ACTIVITY – Look for the line with "Task: Select message 'Thì lại bị lạc mất'" in the entries below, then extract that line and all lines after it exactly, with pictures left out.

DATA SHOWN –
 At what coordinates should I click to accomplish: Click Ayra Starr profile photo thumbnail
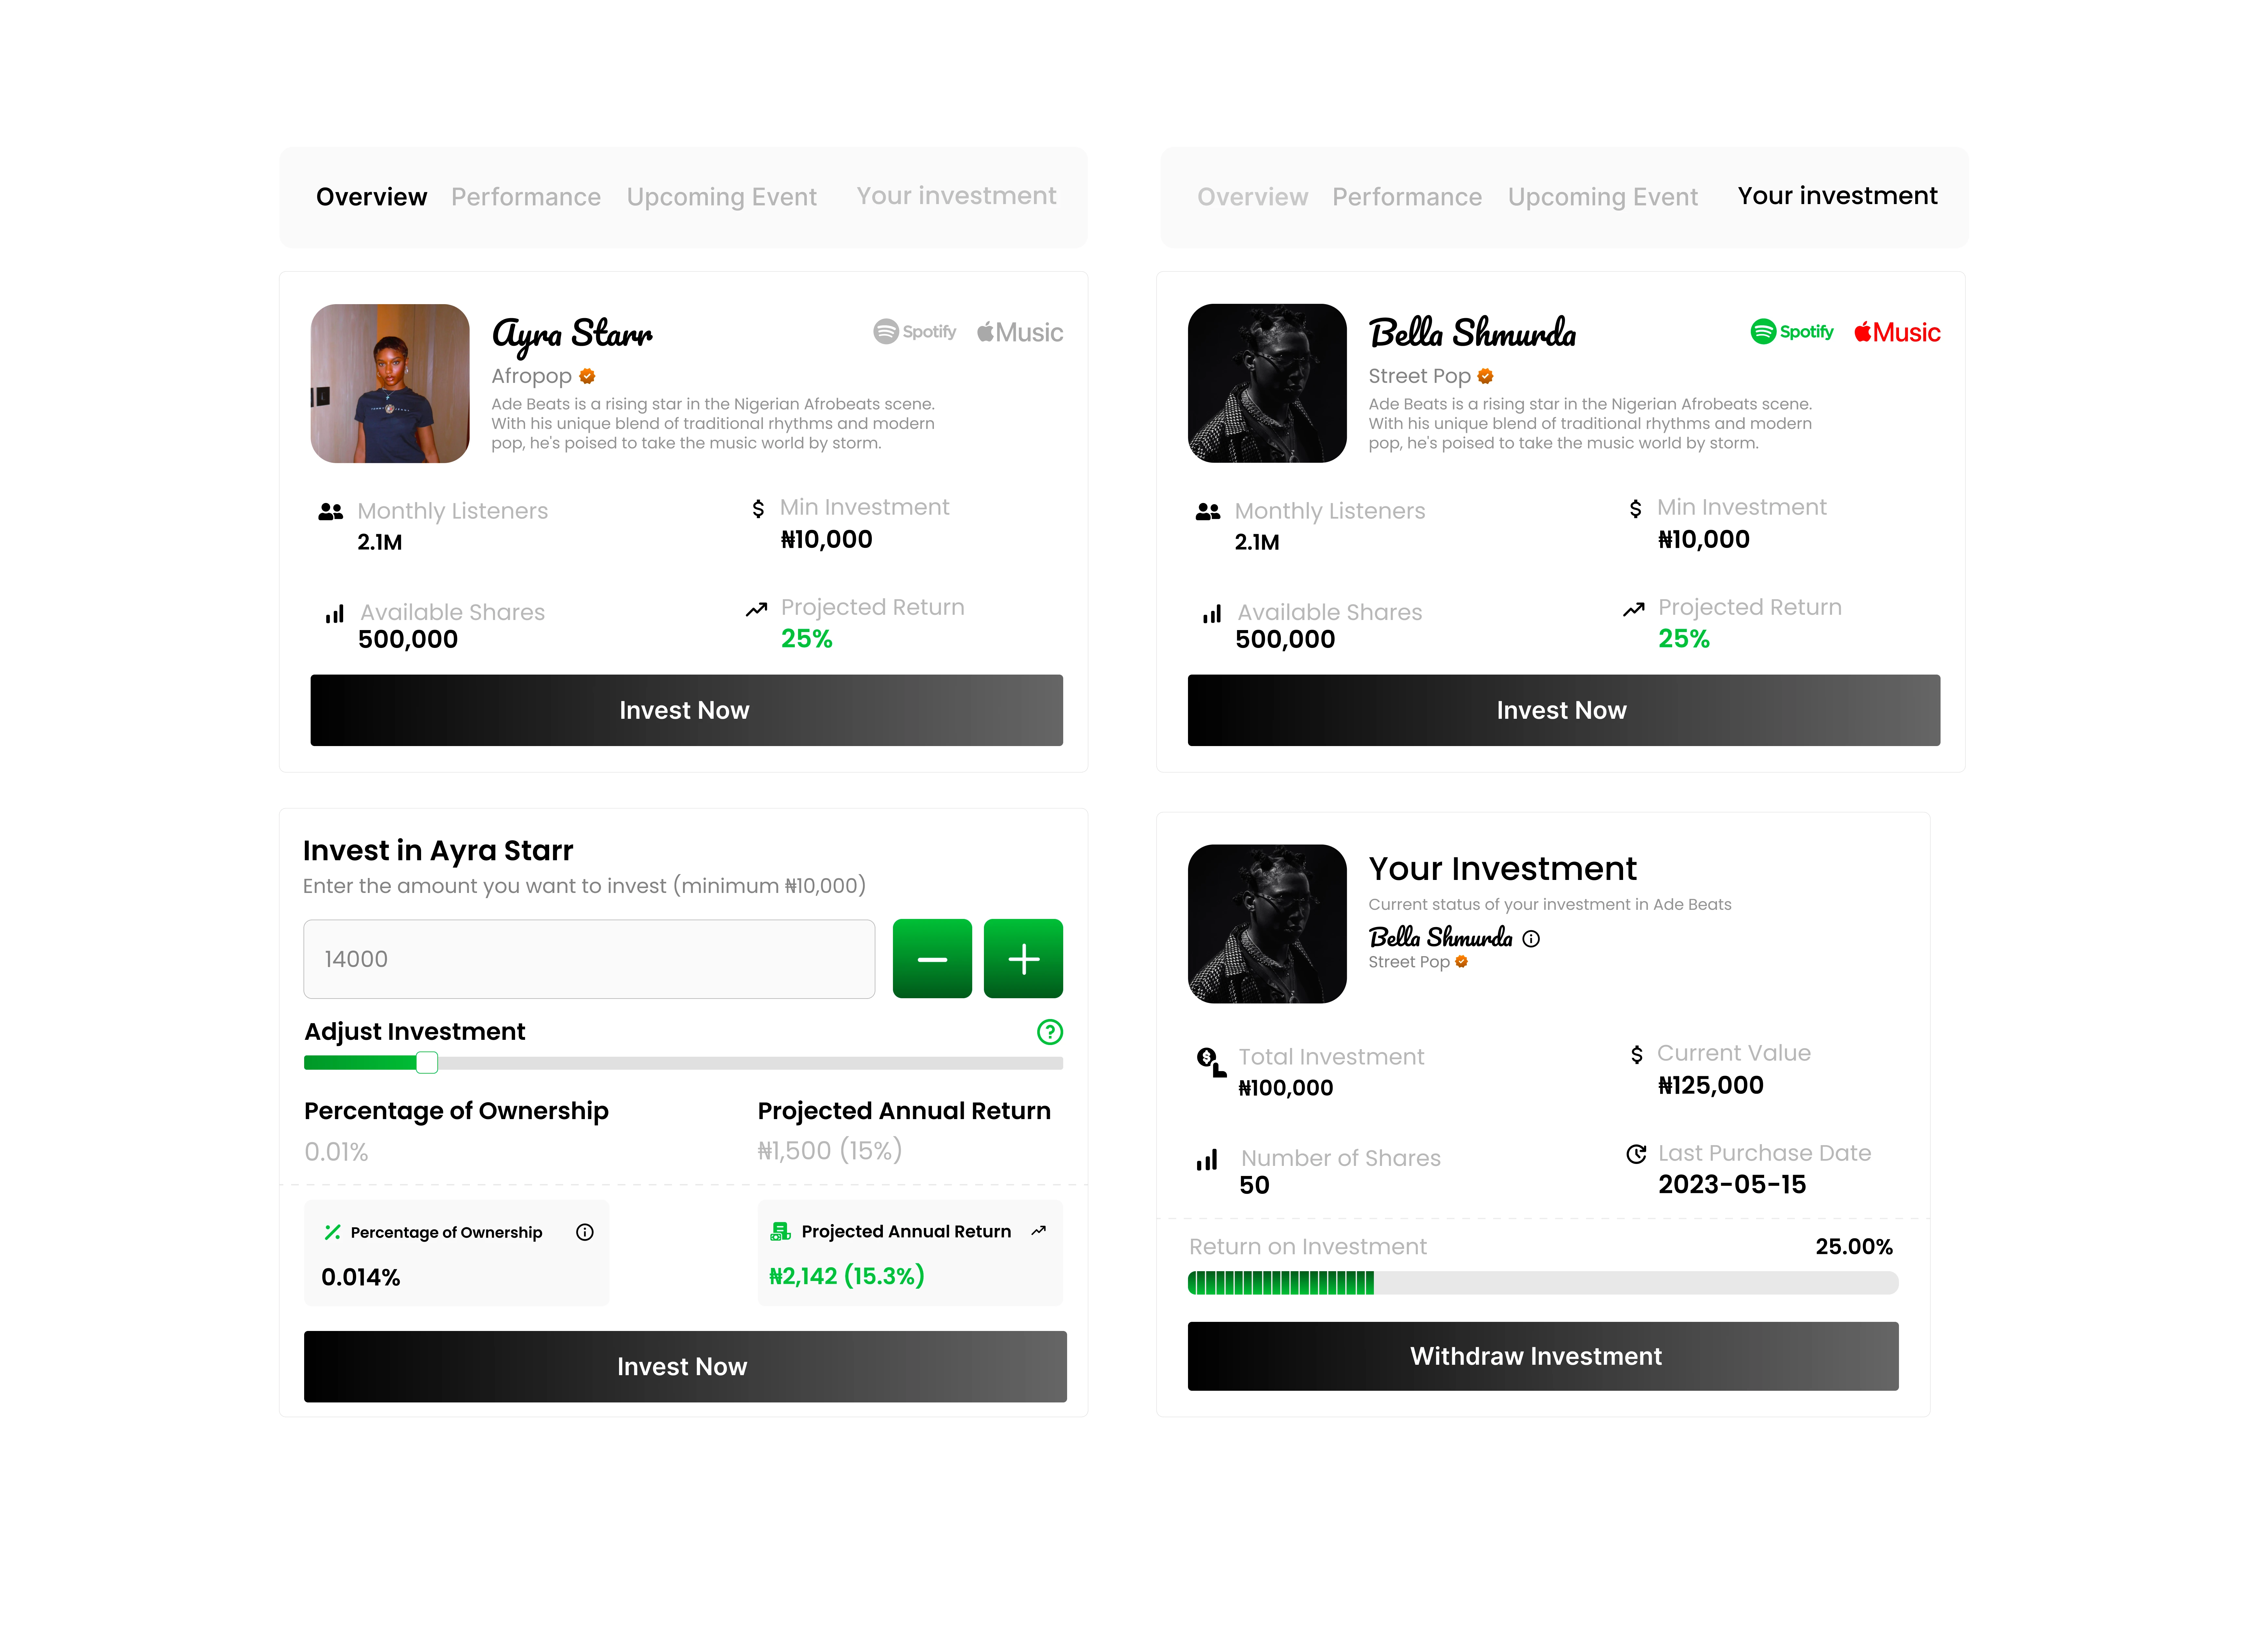[390, 383]
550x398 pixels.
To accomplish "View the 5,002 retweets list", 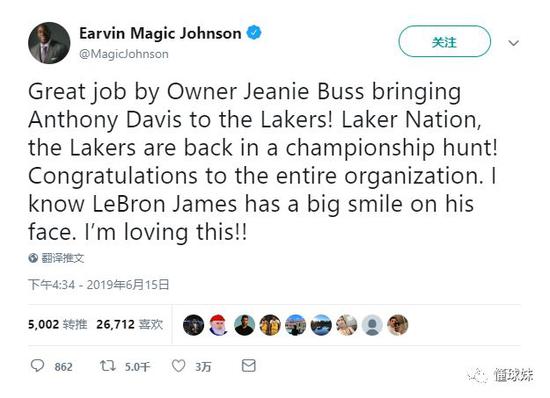I will click(58, 324).
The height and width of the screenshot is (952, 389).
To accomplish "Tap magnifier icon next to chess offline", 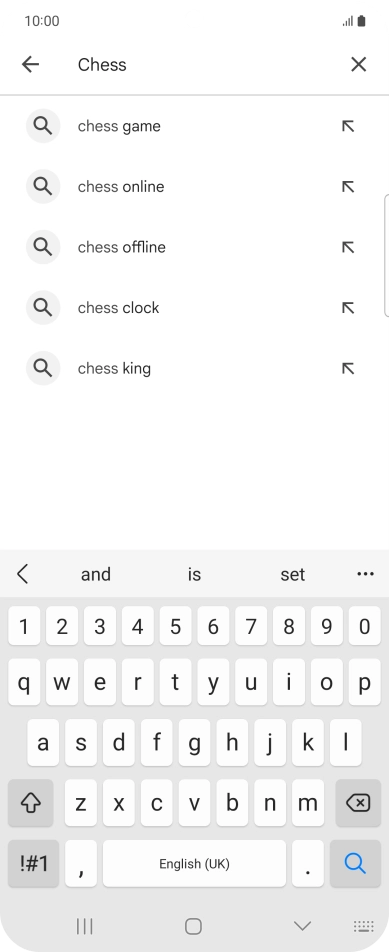I will 42,247.
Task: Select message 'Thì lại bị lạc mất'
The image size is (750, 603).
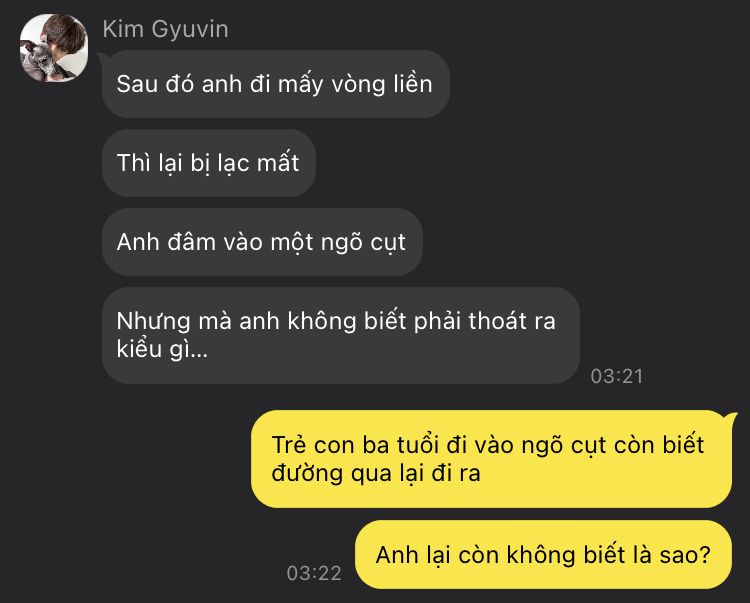Action: pos(209,163)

TASK RESPONSE –
Task: Select message 'Thì lại bị lạc mất'
The image size is (750, 603).
Action: pos(209,163)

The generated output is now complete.